Día de la Tierra: conciencia y acción frente a una crisis ambiental creciente
El 22 de abril se conmemora el Día de la Tierra, una fecha que invita a reflexionar sobre la relación entre la humanidad y el planeta. Más allá de una efeméride, se trata de un recordatorio urgente de los desafíos ambientales que enfrentamos y de la necesidad de actuar de manera consciente y sostenida.
Según explica Johanna Ochoa, coordinadora de la Escuela de Biología de la Universidad del Azuay, el origen simbólico de esta conmemoración se remonta a la misión Apolo 8, cuando por primera vez la humanidad pudo observar la Tierra desde la Luna. Esta imagen impulsó una conciencia global que derivó en el surgimiento del movimiento ecologista y en la designación de esta fecha como un día para honrar y proteger nuestro hogar común.

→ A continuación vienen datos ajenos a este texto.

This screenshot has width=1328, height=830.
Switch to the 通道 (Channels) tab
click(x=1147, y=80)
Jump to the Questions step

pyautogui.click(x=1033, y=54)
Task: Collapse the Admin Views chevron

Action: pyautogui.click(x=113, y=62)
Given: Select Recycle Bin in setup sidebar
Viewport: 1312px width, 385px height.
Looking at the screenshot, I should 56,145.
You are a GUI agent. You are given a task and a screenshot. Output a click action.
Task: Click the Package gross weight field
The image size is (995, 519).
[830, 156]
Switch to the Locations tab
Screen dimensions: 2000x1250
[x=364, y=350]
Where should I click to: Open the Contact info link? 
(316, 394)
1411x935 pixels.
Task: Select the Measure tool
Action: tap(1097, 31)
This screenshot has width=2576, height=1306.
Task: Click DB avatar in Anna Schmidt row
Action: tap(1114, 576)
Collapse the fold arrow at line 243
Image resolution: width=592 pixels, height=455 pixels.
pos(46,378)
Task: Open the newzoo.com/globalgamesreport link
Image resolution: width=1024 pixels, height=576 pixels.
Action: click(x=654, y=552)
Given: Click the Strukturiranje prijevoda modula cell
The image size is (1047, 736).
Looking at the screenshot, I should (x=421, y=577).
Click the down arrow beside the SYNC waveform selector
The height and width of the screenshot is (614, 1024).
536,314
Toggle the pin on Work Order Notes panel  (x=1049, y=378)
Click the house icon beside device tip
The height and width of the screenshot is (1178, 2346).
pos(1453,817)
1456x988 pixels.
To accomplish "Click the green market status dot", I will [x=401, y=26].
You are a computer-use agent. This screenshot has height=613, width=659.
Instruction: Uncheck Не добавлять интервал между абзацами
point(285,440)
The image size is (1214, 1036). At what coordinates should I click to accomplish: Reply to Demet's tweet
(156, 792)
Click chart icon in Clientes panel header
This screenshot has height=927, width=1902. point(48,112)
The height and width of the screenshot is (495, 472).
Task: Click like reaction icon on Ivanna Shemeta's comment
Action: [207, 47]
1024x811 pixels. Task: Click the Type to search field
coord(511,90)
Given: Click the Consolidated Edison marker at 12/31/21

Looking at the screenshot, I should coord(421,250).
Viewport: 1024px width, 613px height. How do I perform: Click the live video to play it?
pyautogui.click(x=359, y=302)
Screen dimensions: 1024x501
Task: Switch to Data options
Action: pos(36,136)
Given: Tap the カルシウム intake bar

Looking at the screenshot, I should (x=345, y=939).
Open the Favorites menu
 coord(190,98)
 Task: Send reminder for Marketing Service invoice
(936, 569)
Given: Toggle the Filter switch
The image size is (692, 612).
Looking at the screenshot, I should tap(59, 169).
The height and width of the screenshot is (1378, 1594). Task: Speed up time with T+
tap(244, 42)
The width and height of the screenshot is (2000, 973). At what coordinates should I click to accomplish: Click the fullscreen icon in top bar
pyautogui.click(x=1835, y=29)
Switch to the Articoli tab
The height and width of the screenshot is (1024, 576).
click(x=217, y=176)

En la actualidad, los desafíos ambientales son múltiples y complejos. Ochoa señala que, de los nueve límites planetarios establecidos por la ciencia, siete ya han sido sobrepasados. Entre los más críticos se encuentran la escasez de agua dulce, el cambio climático y la acidificación de los océanos, fenómenos que evidencian el impacto de la actividad humana.
Frente a este panorama, más que acciones aisladas, la especialista propone la autoobservación como punto de partida. Analizar los hábitos de consumo y la forma en que interactuamos con el entorno permite identificar cambios necesarios para reducir la huella ecológica. A nivel colectivo, destaca la importancia del trabajo comunitario y coordinado para alcanzar metas comunes de sostenibilidad.
Finalmente, el rol de la academia resulta fundamental. Desde la educación, la investigación y la implementación de prácticas sostenibles, las universidades tienen la responsabilidad de formar ciudadanos conscientes y comprometidos. Como enfatiza Ochoa, el cuidado del planeta no debe limitarse a un solo día, sino convertirse en un compromiso permanente.